The integral with the completed square is a standard form that can be evaluated using a standard formula for an integral involving \(\sqrt{a^2 - u^2}\): The integral is \(\arcsin\left(\frac{x - 3}{3}\right) + C\), where C is the integration constant.

Make the substitution \(u = \sqrt{x}\), then \(x = u^2\) and \(dx = 2u du\). The given integral thus simplifies to \(\int \frac{2u}{\sqrt{6u^2 - u^4}} du\), simplify to get \(\int \frac{2}{\sqrt{6 - u^2}} du\). This integral can be solved using the same formula used in step 2 which gives \(\arcsin\left(\frac{u}{\sqrt{6}}\right) + C\). Substituting back in \( u = \sqrt{x} \) gives the final result as \(\arcsin\left(\frac{\sqrt{x}}{\sqrt{6}}\right) + C\).
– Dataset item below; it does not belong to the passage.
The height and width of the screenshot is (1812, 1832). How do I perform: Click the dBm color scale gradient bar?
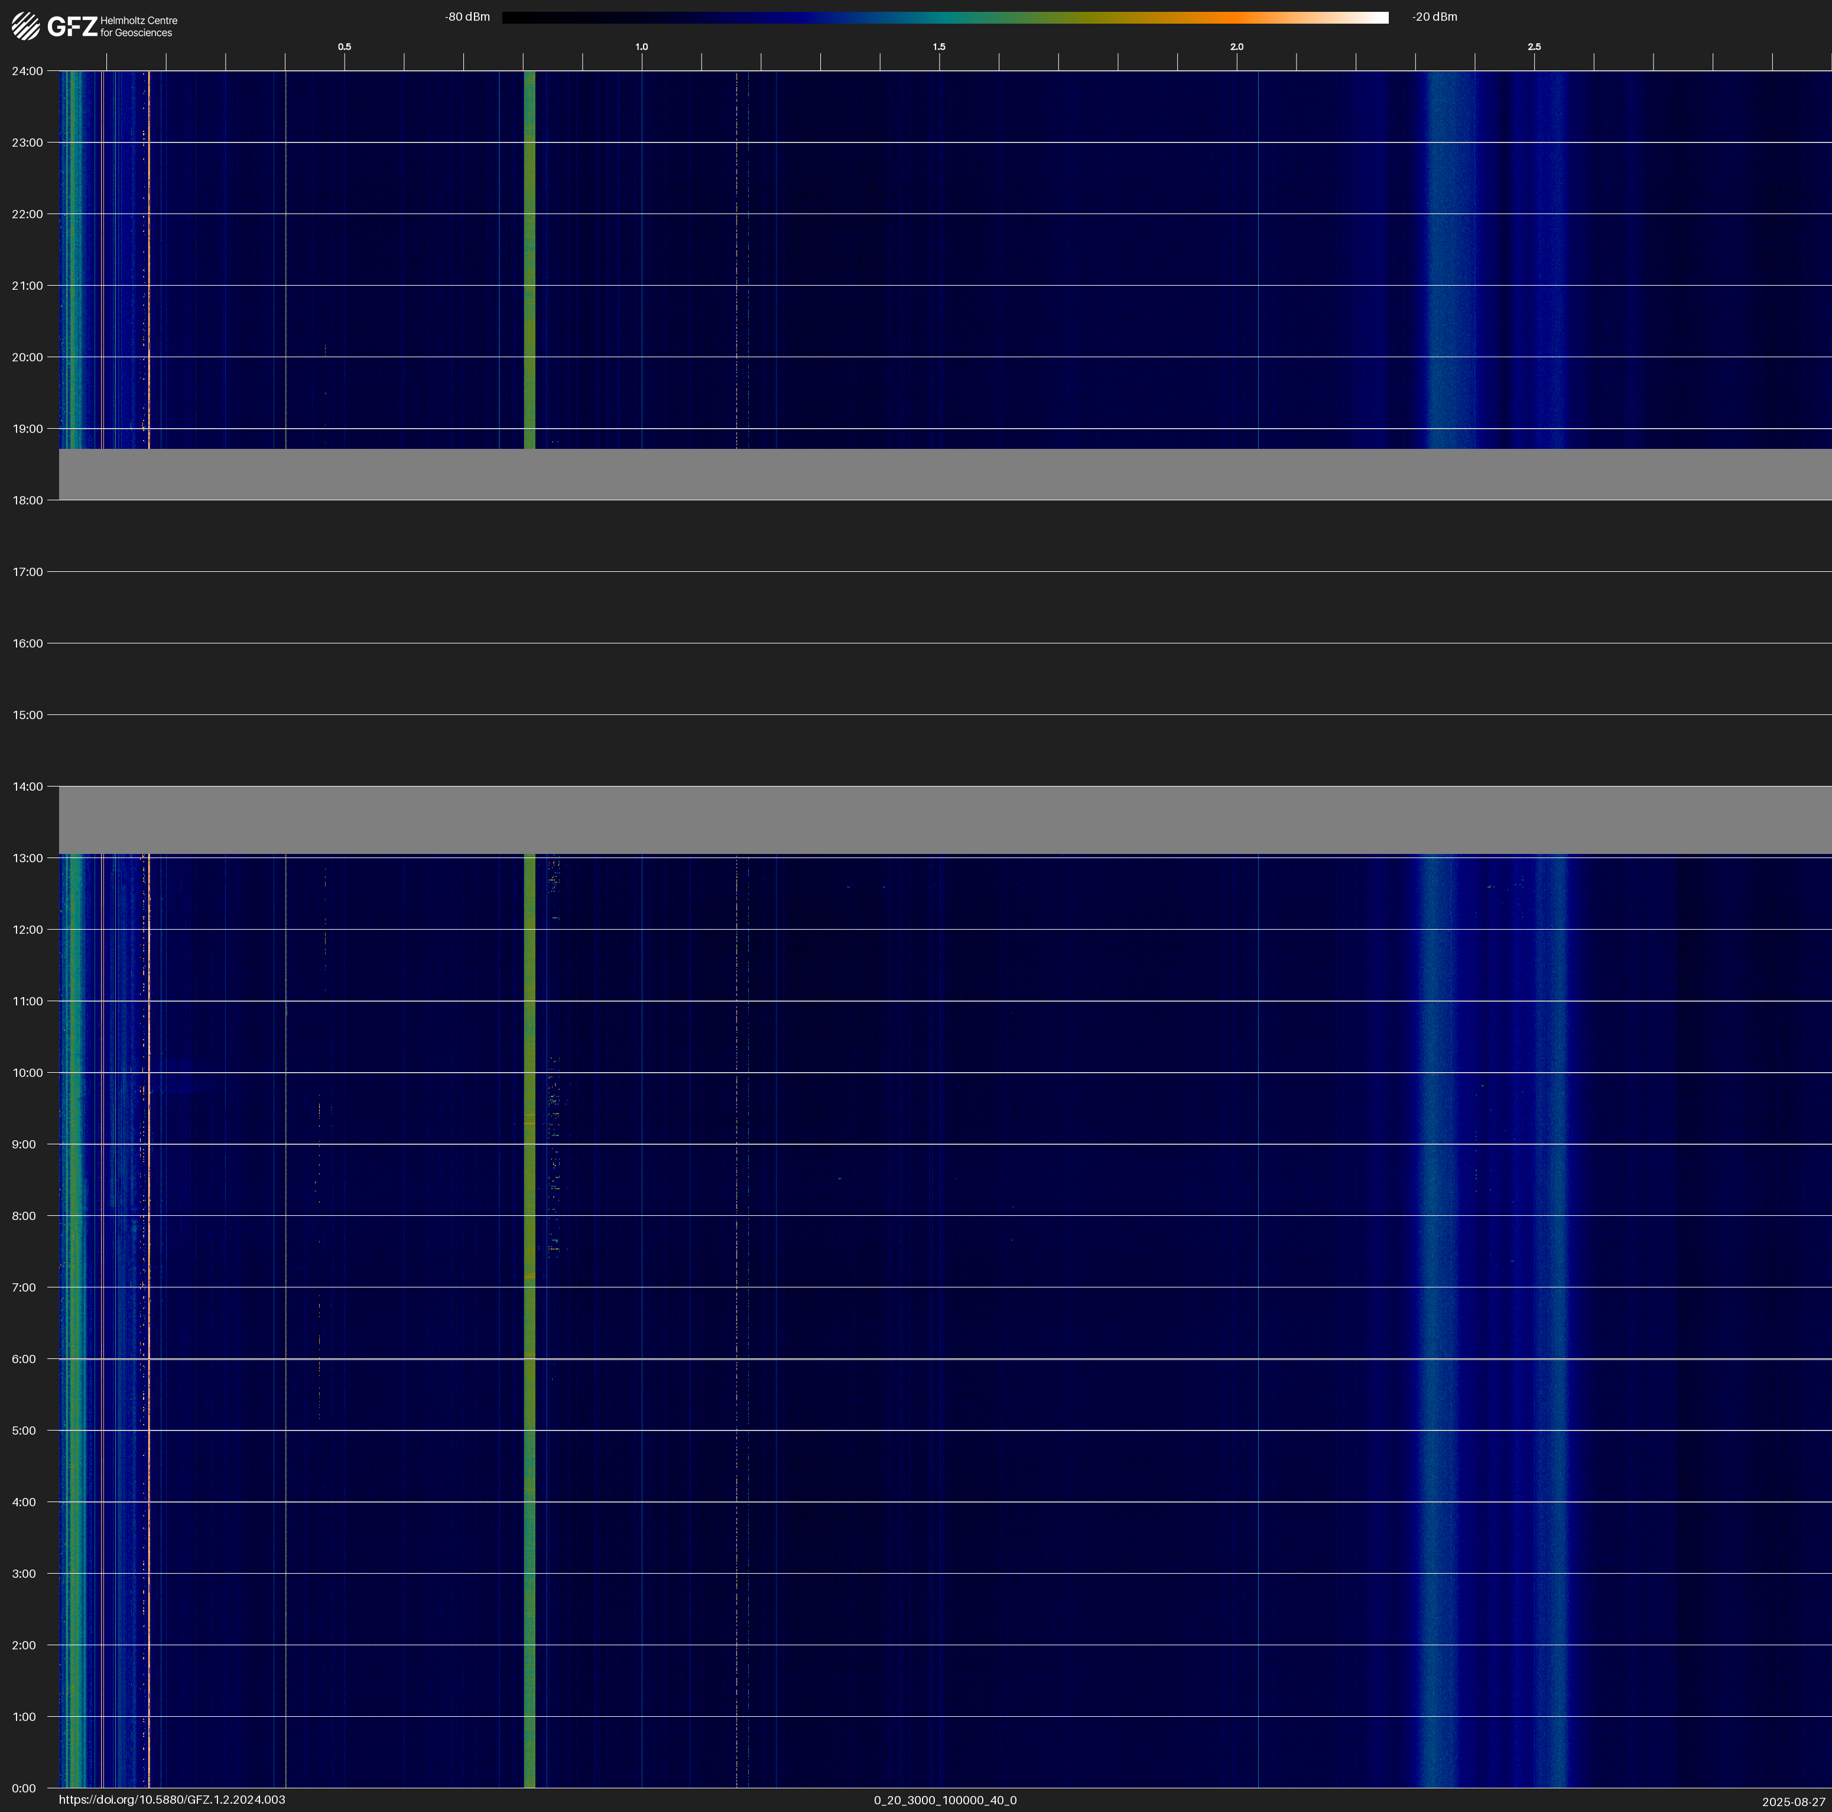944,17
Though the two provided answers may look different, they are actually the same mathematical object. This can be shown by graphing both antiderivatives and observing that the graphs overlay each other precisely in the domain of \(x\) from 0 to 6 (except at the points where the function is undefined due to division by zero). Moreover, graphing can reveal that both functions have the same domain, which is \([0,6]\).